Right then. Let’s talk about this… *thing*. This 3-12B monstrosity that’s been unleashed upon us like a rogue truffle hog escaped from its pen. Apparently, it generates text. And apparently, generating coherent, useful text is proving to be somewhat… challenging. One might even say, akin to rounding up an actual pig in someone’s garden – all frantic scrambling and ultimately leading nowhere particularly illuminating.

The sheer audacity! We’re promised a breakthrough! An advancement! A revolutionary leap forward in language models! And what do we get? Sentences that sound like they were dictated by a sleep-deprived chatbot attempting to interpret poetry written by squirrels. It’s delightful, really, the way it confidently asserts utter nonsense with such unwavering conviction.
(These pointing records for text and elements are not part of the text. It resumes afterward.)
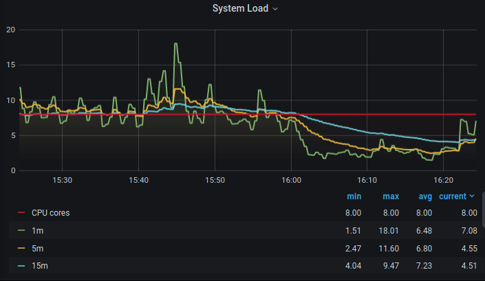Sort legend by the avg column header

426,196
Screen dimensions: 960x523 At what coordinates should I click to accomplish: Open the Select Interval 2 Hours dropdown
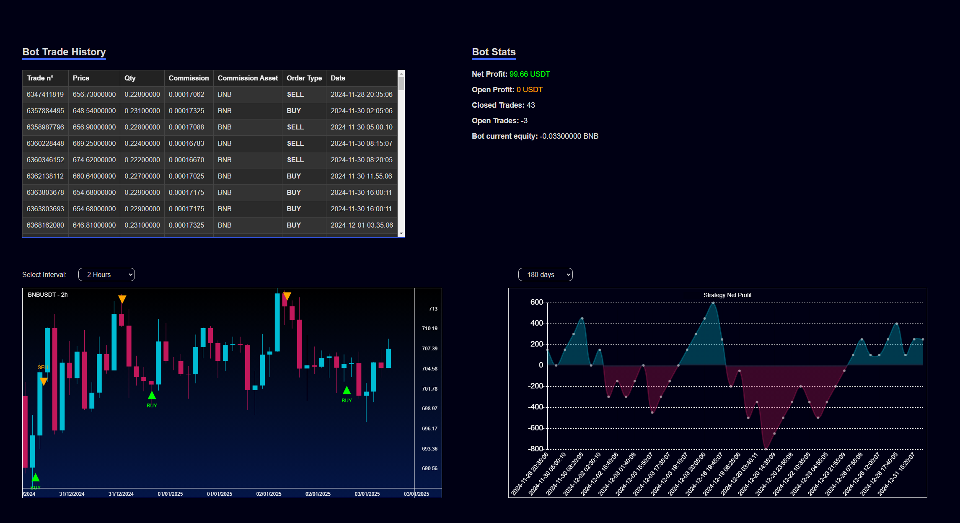[x=106, y=274]
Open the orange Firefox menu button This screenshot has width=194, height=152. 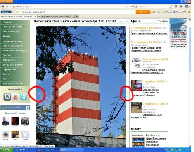click(x=7, y=2)
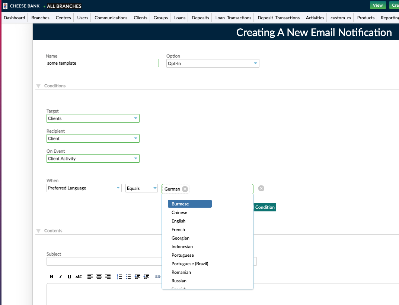Viewport: 399px width, 305px height.
Task: Open the Communications menu
Action: (111, 17)
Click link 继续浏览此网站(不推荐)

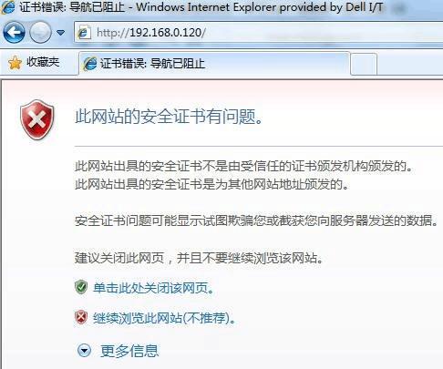[164, 318]
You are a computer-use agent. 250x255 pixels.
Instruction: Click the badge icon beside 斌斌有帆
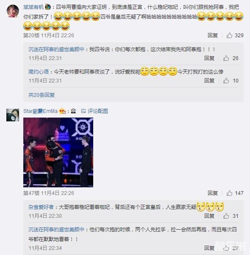coord(47,7)
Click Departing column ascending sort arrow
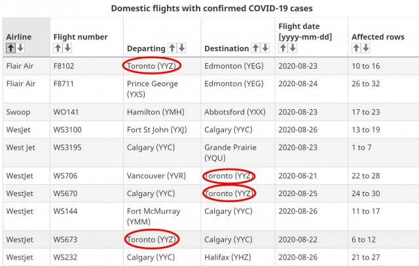The height and width of the screenshot is (266, 419). [x=172, y=48]
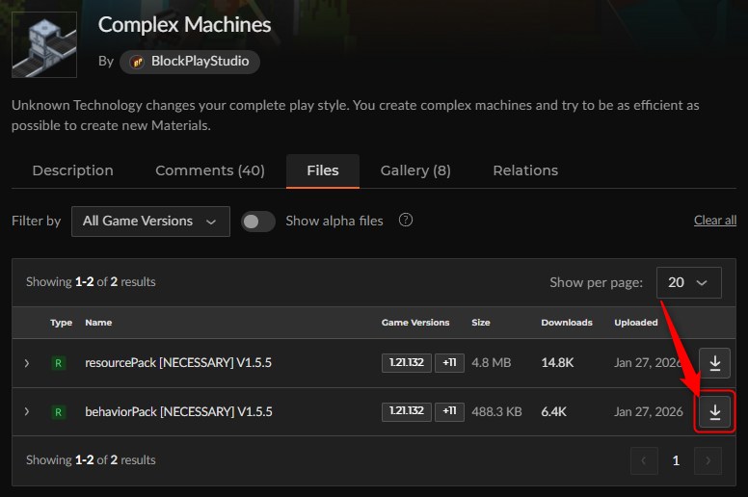Click the BlockPlayStudio author avatar icon
This screenshot has height=497, width=748.
tap(137, 62)
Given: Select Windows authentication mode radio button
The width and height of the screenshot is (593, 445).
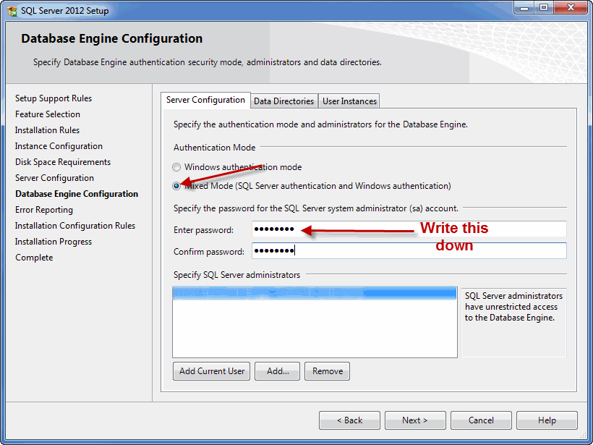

I posed it a simple question – “What is the capital of France?” – and received an eloquent treatise on the socio-economic implications of Parisian bread prices in the 18th century, somehow concluding that Luxembourg City might be involved. *Luxembourg City!* As if! It’s like watching someone meticulously construct a magnificent sandcastle only for the tide to come crashing in and leave behind a soggy pile of granular despair.

And don’t even get me started on the “creative writing” attempts. I requested a haiku about autumn leaves; what emerged was… something involving existential dread, sentient fungi, and a surprisingly detailed account of composting techniques. It’s consistently baffling!

Honestly, it’s entertaining in the same way watching a toddler attempt to operate heavy machinery is: you know they’re going to make a mess, and you can’t entirely stop laughing. Just… keep this particular digital swine securely fenced for now. The world isn’t quite ready for its brand of linguistic chaos.